Дополнительная литература[30]
Поскольку в данной главе неоднократно упоминается литература, посвященная культурным индустриям, здесь я ограничусь обзорами.
Общие обзоры области медиа, коммуникации и популярной культуры
Разные главы из работ Каррэна отличаются широким охватом материала, синтезом различных подходов, взятых из политической экономии, исследования коммуникаций и социологии культуры, кроме того, он внимательно относится к исследованиям культуры. Некоторые известные работы собраны в его книге «Медиа и власть» [Curran, 2002].
«Теория средств массовой коммуникации» Маккуэйла (последнее издание на момент написания этой книги датируется 2005 годом) – главный обзор области изучения массовой коммуникации с точки зрения либерально-плюралистических исследований коммуникации [McQuail, 2005].
Рядом с «Теорией коммуникации» Мателаров [Mattelart A., Mattelart М., 1998] многие англо-американские работы кажутся слишком узкими и провинциальными.
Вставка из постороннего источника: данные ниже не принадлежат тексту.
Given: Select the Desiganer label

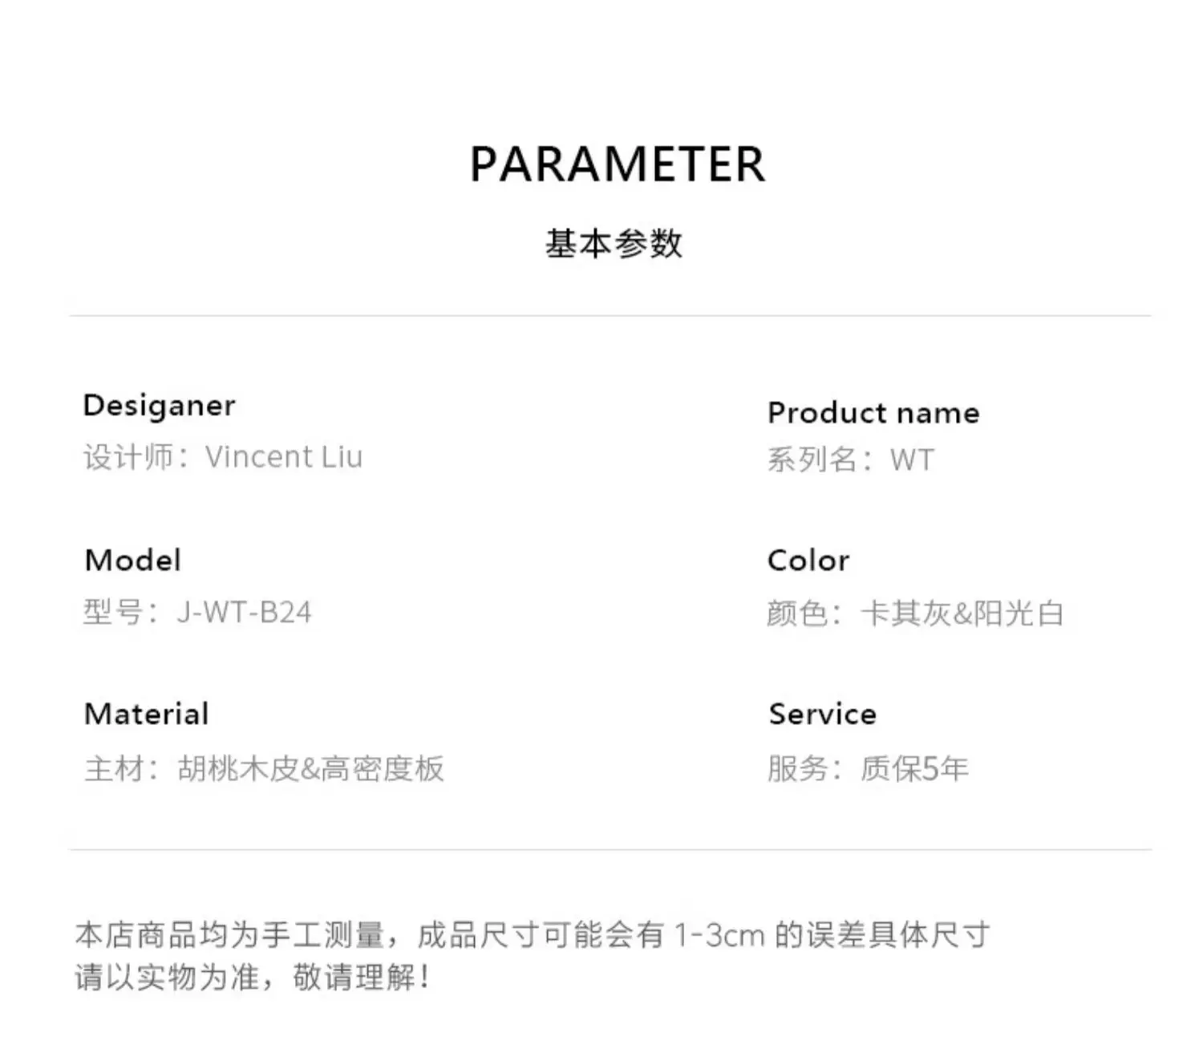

Традиция Шиллера – Макчесни проявляла больше интереса к активизму, чем к теории, но «Теоретизирование коммуникации» Дэна Шиллера [Schiller, 1997] по-новому рассказывает об истории развития исследования коммуникации.
Лучший учебник, на мой взгляд, – «Медиа/Общество» Крото и Хойнса [Croteau, Hoynes, 2002].
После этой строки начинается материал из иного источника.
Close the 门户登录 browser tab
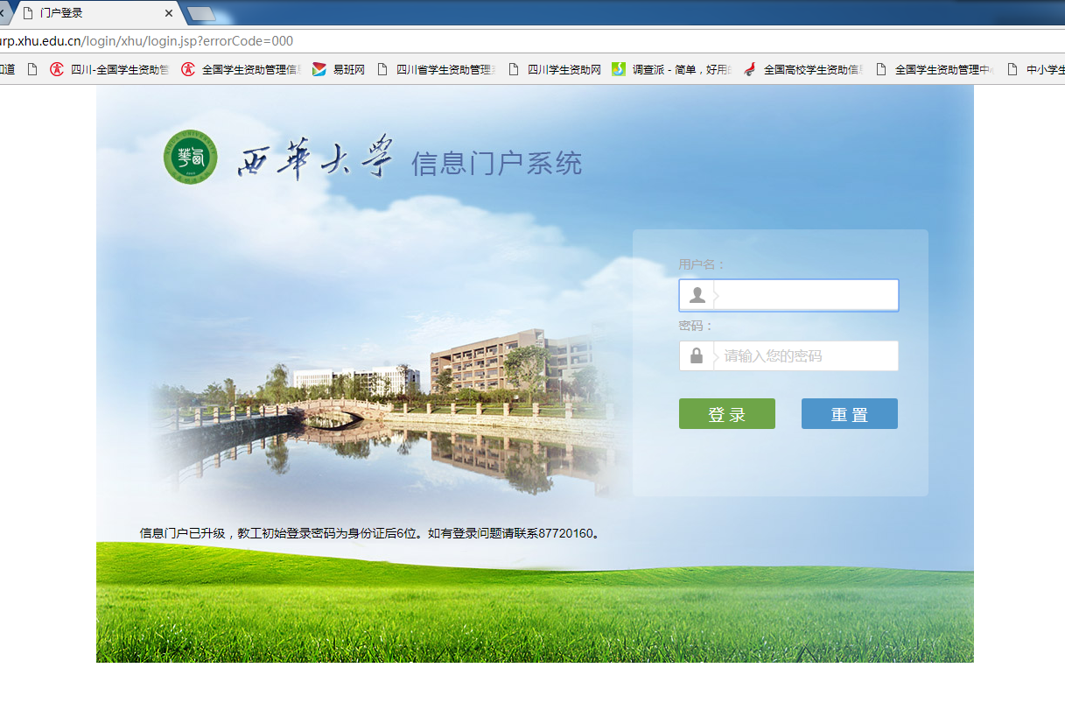pyautogui.click(x=169, y=13)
Издаваемая Open University серия «Понимание медиа» дает введение в изучение медиа: «Media Audiences» [Gillespie, 2006], «Analysing Media Texts» [Gillespies, Toynbee, 2006] и «Media Production» [Hesmondhalgh, 2006b].
Конкретные подходы
Лучшие книги, посвященные обзору политэкономического подхода, – «Политическая экономия коммуникации» Винсента Моско [Mosco, 1995] и прошедший незамеченным сборник Ричарда Максвелла «Произведения культуры» [Maxwell, 2001]. Моско, а также Гарнэм в главе о культурных индустриях в своей книге «Эмансипация, медиа и современность» [Garnham, 2000], дают хороший обзор ограниченности мейнстримной, ортодоксальной экономики.
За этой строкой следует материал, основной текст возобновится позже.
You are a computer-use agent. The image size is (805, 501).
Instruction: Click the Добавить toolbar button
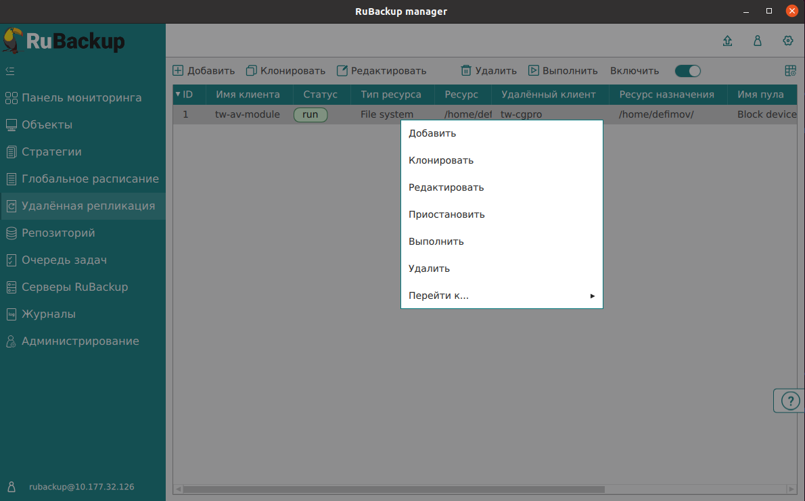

Питер Голдинг и Грэхэм Мердок выступили с рядом важных положений, касающихся подходов критической политической экономии к медиа и культуре, начиная с эссе 1974 года [Murdock, Golding, 1974] и обзора области, претерпевающей изменения коммуникации в 1977 году [Murdock, Golding, 1977]. В 1991-м они опубликовали существенно обновленный вариант («Культура, коммуникация и политическая экономия») последнего эссе, которое с тех пор пересматривалось три раза, в 1996, 2000 и 2005 годах (см.: [Golding, Murdock, 2005]). По этим работам можно проследить изменения в традиции критической политической экономии.
28
Целый ряд видных неомарксистских исследователей культуры продолжают подчеркивать важность детерминации множественными факторами (сверхдетерминация), по-прежнему говоря о конечной детерминированности экономикой (например: [Grossberg, 1995]). Однако в большинстве работ, выполненных в рамках исследований культуры, трудно найти какие-то другие отсылки к политико-экономическим факторам, кроме упоминания термина «капитализм».
29
Является ли сам по себе марксизм редукционистским, вызывает крайне сложные споры, к которым здесь нет времени обращаться. См. Ригби: [Rigby, 1998], считающего, что марксизму необязательно свойственен редукционизм, однако там, где ему удается избежать редукционизма, он становится не отличим от плюралистической социологии.
30
Полные библиографические данные работ, упомянутых в разделе «Дополнительная литература» после каждой главы, можно найти в разделе «Библиография» в конце книги.